**ОТРЫВОК ТЕКСТА:**
----------

От этого его последнего путешествия осталось два волнующих текста: его завещание, продиктованное, когда он плыл вдоль берегов Сардинии, и записка с добавлением к нему, написанная за несколько дней до смерти, где он заменил двух баронов, его душеприказчиков, поскольку они уже умерли от той болезни, что постигла и его самого. Его возвращение домой было настоящим крестным ходом в сопровождении тел восьми умерших членов его семьи, о чем до нас дошло только одно свидетельство: это «монжуа»47, возведенные Филиппом Храбрым в тех местах, где он отдыхал, когда нес на своих плечах останки своего отца от Собора Парижской Богоматери до королевского аббатства Сен-Дени. Единственный сохранившийся уличный алтарь из этих «монжуа» находится в маленьком сквере Сен-Дени на площади Ратуши справа, если смотреть на базилику.

----------

**ЗАДАНИЯ:**
**A.** Объясните в одном–трёх предложениях, почему, по словам отрывка о последнем путешествии, в записке к завещанию он заменил двух баронов-душеприказчиков.
**B.** Перепишите из отрывка о последнем путешествии часть, которая начинается словами «От этого его» и идёт до слов «смотреть на базилику.» включительно.

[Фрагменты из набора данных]

----------

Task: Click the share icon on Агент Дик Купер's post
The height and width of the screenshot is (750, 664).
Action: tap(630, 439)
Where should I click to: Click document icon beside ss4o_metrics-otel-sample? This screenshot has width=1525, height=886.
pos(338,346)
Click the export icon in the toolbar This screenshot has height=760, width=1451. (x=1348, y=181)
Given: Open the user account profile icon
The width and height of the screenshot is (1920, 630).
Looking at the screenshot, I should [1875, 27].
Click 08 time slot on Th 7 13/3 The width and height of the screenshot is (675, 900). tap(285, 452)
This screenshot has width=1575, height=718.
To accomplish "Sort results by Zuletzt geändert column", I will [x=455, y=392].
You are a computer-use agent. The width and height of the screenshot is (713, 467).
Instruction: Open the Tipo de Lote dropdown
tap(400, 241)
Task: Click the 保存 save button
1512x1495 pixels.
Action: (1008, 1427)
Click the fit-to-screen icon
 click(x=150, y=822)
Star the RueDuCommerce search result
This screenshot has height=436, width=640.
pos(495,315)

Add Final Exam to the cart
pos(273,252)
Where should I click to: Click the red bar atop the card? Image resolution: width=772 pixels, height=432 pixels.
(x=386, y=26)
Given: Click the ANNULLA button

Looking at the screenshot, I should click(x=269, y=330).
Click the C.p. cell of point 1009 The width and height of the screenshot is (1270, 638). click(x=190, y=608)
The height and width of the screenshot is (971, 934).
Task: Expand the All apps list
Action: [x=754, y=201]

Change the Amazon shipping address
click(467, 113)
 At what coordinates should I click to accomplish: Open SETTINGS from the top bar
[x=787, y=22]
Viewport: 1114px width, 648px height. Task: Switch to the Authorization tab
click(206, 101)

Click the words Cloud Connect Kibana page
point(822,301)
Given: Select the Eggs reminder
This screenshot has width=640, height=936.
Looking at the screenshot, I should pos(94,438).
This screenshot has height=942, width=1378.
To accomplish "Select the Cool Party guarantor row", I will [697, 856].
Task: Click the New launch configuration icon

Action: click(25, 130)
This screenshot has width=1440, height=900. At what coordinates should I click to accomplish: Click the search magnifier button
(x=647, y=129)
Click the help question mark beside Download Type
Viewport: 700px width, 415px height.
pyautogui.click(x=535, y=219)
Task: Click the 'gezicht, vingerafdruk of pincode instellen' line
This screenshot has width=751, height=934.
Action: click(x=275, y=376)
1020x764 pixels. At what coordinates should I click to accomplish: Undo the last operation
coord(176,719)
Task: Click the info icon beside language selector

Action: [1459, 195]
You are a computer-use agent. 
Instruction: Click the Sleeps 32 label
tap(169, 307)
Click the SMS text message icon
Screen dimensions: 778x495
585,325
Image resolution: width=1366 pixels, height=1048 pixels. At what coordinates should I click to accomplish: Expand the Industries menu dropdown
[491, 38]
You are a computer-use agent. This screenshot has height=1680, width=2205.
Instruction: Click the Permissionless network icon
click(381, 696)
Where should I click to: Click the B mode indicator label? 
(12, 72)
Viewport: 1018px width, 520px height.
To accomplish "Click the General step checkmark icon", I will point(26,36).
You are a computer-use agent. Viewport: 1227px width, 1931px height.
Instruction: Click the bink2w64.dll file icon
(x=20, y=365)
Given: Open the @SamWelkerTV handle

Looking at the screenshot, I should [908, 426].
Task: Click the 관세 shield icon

----------

**ОТВЕТЫ:**
**A.** Оба барона, назначенные душеприказчиками, к тому времени уже умерли от той же болезни, которая постигла и его самого. Поэтому в записке, написанной за несколько дней до смерти, он их заменил.

**B.**
От этого его последнего путешествия осталось два волнующих текста: его завещание, продиктованное, когда он плыл вдоль берегов Сардинии, и записка с добавлением к нему, написанная за несколько дней до смерти, где он заменил двух баронов, его душеприказчиков, поскольку они уже умерли от той болезни, что постигла и его самого. Его возвращение домой было настоящим крестным ходом в сопровождении тел восьми умерших членов его семьи, о чем до нас дошло только одно свидетельство: это «монжуа»47, возведенные Филиппом Храбрым в тех местах, где он отдыхал, когда нес на своих плечах останки своего отца от Собора Парижской Богоматери до королевского аббатства Сен-Дени. Единственный сохранившийся уличный алтарь из этих «монжуа» находится в маленьком сквере Сен-Дени на площади Ратуши справа, если смотреть на базилику.